▸ **YOUR INSTRUCTIONS**:
Your answer should repeat exactly the line containing "Task: Select Experiments in the sidebar" and all lines after it through the end of the material below, with no other text.

▸ **DATA LISTING**:
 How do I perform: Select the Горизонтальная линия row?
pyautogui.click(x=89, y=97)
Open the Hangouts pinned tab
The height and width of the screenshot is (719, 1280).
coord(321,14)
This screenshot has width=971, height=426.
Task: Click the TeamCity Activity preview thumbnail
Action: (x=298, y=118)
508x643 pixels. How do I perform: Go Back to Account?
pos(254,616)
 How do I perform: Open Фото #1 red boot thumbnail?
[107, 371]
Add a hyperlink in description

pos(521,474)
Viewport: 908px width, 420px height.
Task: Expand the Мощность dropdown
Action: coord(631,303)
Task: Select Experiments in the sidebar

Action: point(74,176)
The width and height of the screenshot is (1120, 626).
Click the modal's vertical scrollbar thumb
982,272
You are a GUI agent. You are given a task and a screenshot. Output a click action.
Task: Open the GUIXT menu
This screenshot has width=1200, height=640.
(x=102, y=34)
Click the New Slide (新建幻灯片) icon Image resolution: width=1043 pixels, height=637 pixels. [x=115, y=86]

▸ **EXERCISE SOLUTION**:
Task: Select Experiments in the sidebar

Action: point(74,176)
The width and height of the screenshot is (1120, 626).
Click the modal's vertical scrollbar thumb
982,272
You are a GUI agent. You are given a task and a screenshot. Output a click action.
Task: Open the GUIXT menu
This screenshot has width=1200, height=640.
(x=102, y=34)
Click the New Slide (新建幻灯片) icon Image resolution: width=1043 pixels, height=637 pixels. [x=115, y=86]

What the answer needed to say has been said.